### COMPLETE THE FOLLOWING
a. In the account of the drifting buoy recovery, who deployed the buoy, and when?
b. Extend the account of the Vagabond's sailing trip to recover the drifting buoy, continuing after its final sentence.

# Start of TEXT SECTION

Science et exploration dans le détroit de Jones

  • Recuperation bouee derivante

Every Friday, weather permitting, except during polar night, the school is inviting parents to join the children for a picnic or a walk. A great time to get to know Grise Fiord inhabitants better!

Weather forecast are good for three days. Friday evening, Vagabond set sail to the West. The following evening, at the end of Eidsbotn Fiord (Devon Island), we reach the latest known coordinates of the drifting buoy that was deployed north of Ellesmere Island by Christian Haas in April 2010. The buoy is there! After a long trip, it has not been moving for two weeks, it was probably pushed on shore by some big waves. Antennas are damaged, this is why no more position are sent.

Once the buoy is on board, and after few hours of rest and some preparation, we sail to Fram Sound for a CTD section, for Institute of Ocean Sciences. Despite wind and current, the CTD is storing requested data. France is steering the boat to keep the position at each station, I'm winching the CTD down to the seabed and up, while our two young daughters are watching a cartoon! Then, all happy, we find an shelter, the best for weeks, in the little Bay of Woe. Time to explore the region, before choosing our winter anchorage... A polar bear is lying down on the closest beach, as if to watch us better.

# End of TEXT SECTION
# Start of ITEMS

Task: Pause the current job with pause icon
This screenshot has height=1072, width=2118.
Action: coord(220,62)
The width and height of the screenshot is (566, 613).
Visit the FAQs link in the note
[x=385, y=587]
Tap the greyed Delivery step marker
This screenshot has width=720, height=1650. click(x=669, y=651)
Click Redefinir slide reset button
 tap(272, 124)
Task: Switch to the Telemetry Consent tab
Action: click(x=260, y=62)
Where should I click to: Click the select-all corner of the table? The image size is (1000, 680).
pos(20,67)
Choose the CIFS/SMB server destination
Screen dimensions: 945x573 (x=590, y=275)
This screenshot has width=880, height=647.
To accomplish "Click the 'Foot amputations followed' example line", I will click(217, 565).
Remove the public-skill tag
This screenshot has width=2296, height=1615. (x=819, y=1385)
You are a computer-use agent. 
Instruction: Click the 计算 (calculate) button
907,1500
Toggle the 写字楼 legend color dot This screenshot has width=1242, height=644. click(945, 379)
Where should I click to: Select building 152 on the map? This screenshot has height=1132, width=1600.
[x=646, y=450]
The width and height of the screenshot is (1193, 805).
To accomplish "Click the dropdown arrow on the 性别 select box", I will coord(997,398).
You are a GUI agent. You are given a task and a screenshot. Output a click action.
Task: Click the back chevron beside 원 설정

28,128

# End of ITEMS

### EXERCISE RESULTS
a. Christian Haas deployed it north of Ellesmere Island in April 2010.

b.
Coup de vent

  • France seule a bord pour reprendre mouillage

After five attempts, anchor is holding fine! Last night, Vagabond started drifting, pushed offshore by strong winds. We woke up with a start! For lack of shelter in front of the village, we are exploring Grise Fiord, and looking for a good anchorage without going too far... Later, while I was on land with Léonie and Aurore, anchor slipped once more and Vagabond was moving away again. Fortunately, France was on board to put the boat again at anchor!

Départ et rentrée

  • Depart Twin Otter Grise Fiord

A bright interval, tonight, allowed a Twin Otter from Ken Borek company to operate the flight on the Resolute Bay - Grise Fiord route. We were moved to see our colleagues and friends leaving, after an exciting and productive mission, also thinking of the people who died (including the director of Resolute Bay scientific station) in Saturday's plane accident.

More strong emotions today for Léonie, especially, who took part in the start of the new school year. Umimmak School opened her doors after two months of Summer holidays. First Inuktitut lesson for her, very well welcomed in a nine pupils class (three levels). During that time, Aurore was making a new friend at the day-care (day-nursery)!

After school and day-care, more emotions again when meeting with part of the family in France, by Internet.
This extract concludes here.